You can claim a deduction against the interest paid on a home loan taken for the purchase of a house. The principal amount in the repayment of a home loan can be added to the Section 80C limit of Rs 1.50 lakhs for tax saving. The interest component of a home loan is allowed as a deduction under Section 24 for up to Rs 2 lakhs in case of a self-occupied house. In case the house is in the names of your spouse and you (bought with a joint loan), each one can avail Rs 2 lakhs of the interest component as a deduction.
This limit is only for a self-occupied house. In case the property is rented out, you can deduct the entire interest paid on the home loan. The rent earned from the property is added to your income. If the rent received is lesser than the loan's interest, it will lower your overall tax liability.
In case a property has been acquired or constructed with borrowed capital, the interest payable on the amount borrowed for the period prior to the previous year in which the property has been acquired or constructed is also eligible for deduction. Such interest is deductible in five equal installments commencing from the previous year in which the house has been acquired or constructed. The first installment is deductible in the year in which the construction of the property is completed or the property acquired, and the balance four installments in the four subsequent years.
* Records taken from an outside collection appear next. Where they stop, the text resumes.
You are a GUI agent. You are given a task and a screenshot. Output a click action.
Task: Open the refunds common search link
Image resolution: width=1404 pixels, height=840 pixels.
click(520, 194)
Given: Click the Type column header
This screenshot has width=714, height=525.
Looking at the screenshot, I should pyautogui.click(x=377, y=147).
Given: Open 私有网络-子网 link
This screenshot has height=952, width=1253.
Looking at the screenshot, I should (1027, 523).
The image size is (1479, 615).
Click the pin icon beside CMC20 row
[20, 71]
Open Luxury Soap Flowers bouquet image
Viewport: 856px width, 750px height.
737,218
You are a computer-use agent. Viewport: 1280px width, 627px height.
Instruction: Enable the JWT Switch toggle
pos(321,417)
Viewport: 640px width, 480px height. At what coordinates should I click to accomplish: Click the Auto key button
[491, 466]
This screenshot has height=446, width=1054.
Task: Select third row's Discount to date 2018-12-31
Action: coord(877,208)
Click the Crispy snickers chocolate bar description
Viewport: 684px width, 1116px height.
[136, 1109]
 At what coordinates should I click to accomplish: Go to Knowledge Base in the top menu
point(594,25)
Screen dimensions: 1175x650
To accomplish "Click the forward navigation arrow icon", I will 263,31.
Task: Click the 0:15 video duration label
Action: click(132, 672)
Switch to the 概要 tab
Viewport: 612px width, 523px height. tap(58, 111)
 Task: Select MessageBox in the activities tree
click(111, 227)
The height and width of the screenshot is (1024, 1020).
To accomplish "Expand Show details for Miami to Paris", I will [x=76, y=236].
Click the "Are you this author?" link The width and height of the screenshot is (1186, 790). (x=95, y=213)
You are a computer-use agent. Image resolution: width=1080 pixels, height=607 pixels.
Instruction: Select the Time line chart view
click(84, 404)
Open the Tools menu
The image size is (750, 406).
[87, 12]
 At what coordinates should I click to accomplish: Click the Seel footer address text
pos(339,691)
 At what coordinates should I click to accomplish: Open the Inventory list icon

It is to be noted that the loan must have been taken to construct or ac quire a house. In addition, the construction or acquisition of the residential unit with the loan should have been completed within three years from the end of the financial year in which the capital was borrowed. In order to claim the deduction you should furnish a certificate from the bank to whom the interest is payable on the capital borrowed, specifying the amount of interest payable.
The interest is allowed as a deduction on accrual basis on due basis even if it has not actually been paid during the year. The essential condition is that you should have borrowed the money, and the interest should be payable on the borrowed capital. The funds can be borrowed for the construction, acquisition, repair or reconstruction of a property.
In case of a joint loan, it is important to show the loan repayment by both co-borrowers as they can avail Rs 2 lakhs each against the interest paid as a deduction. Further, you can avail both the benefits home loan repayment and house rent allowance (HRA) if you are paying rent for the house you are staying in and have also taken a home loan to buy your own home.